Pediatric SHOCK Index
Fortunately, the critically ill child is not as common in the Emergency Department as the critically ill adult. Unfortunately, when the critically ill child does arrive, it can be challenging to recognize him/her initially. This can lead to delays in resuscitation care. Even at the extreme point of being pulseless, children can be tricky (See Palpation of Pulse). Then there is always the challenge that having to account for the effect that age has on normal vital signs (See Blood Pressures). Often, though, by focusing on the Basics, we can met the challenge of detecting Pediatric Shock and act aggressively to treat it!
- Broadly speaking, shock is the state in which there is a failure to meet the metabolic demands of the body leading to anaerobic metabolism. (Mtaweh, 2013)
- Often categorized as:
- Toxin mediated – Septic
- Hypersensitivity reaction – Anaphylaxis
- Loss of sympathetic tone – Neurogenic
Pediatric Shock: A Challenge
- The diagnosis is initially suspected based upon clinical exam.
- There is no lab value or “test” that defines shock. (See Lactate)
- Clinical Findings:
- Must account for age-adjusted values!
- Often children present with elevated heart rates without overt illness.
- Poor Capillary Refill
- Normal capillary refill can vary with age and is influenced by the environment. (Schriger, 1988)
- The initial cap refill in the ED, may artificially affected by the pre-hospital environment.
- Peripheral Pulse Quality
- Altered Mental Status
- Cold/Mottled Extremities
- Poor Urine Output
- Not likely useful in the initial assessment in the ED.
- If the patient is “hanging out” in your ED for some time, monitor this!

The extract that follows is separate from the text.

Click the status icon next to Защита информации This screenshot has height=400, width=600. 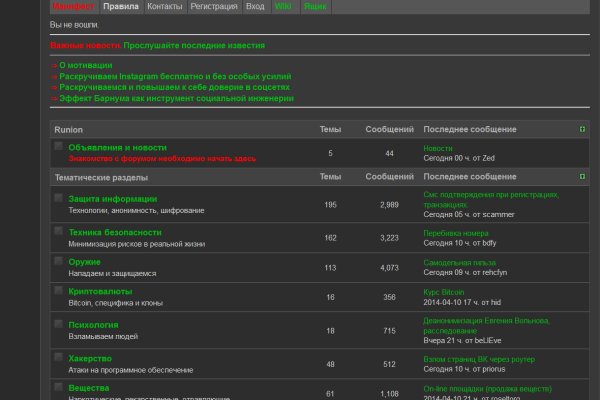58,198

- Of these clinical findings, only Altered Mental Status and Poor Peripheral Pulse Quality was associated with development of Organ Dysfunction. (Scott, 2014)
- No single finding defines shock, but the absence of all of them is reassuring.

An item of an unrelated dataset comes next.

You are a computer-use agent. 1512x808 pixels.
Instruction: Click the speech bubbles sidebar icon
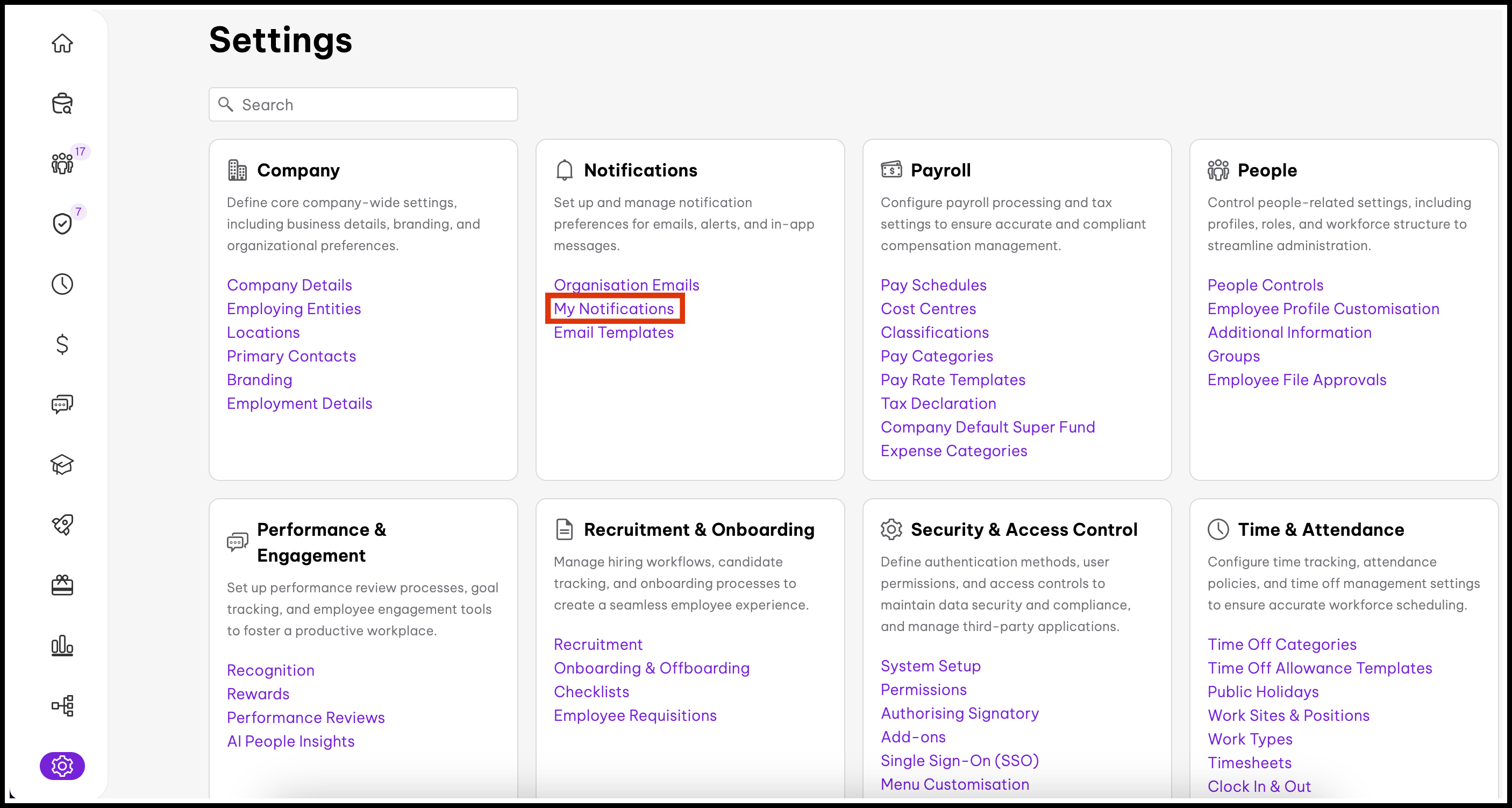pos(62,404)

Pediatric Shock: The Shock Index
- The Shock Index (Heart Rate / Systolic BP) has been shown to be useful in detecting adult patients with shock.
- There is evidence that the Shock Index can be useful in pediatric patients also. (Yasaka, 2013; Rousseaux, 2013)

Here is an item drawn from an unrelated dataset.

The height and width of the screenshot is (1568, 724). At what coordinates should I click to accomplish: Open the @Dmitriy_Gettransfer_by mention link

- Since, pediatric vital signs alter with age, it would make sense to have a “adjusted” tool. (Acker, 2015)
- Using standard heart rate and systolic BP values for age ranges, Maximum Normal Shock Index values were calculated.
- Shock Index, Pediatric Adjusted (SIPA)
- 4-6 years = 1.2
- 6-12 years = 1
- > 12 years = 0.9
- Comparing the patient’s actual HR / Systolic BP to the SIPA was shown to perform better and identify those most severely injured following blunt trauma. (Acker, 2015)
- Obviously, this may not apply to all pediatric patients presenting with shock, but I do like the concept of utilizing Basic information that is age adjusted.
- Consider utilizing this tool as another method to help find those subtle presentations of shock. Remain Vigilant!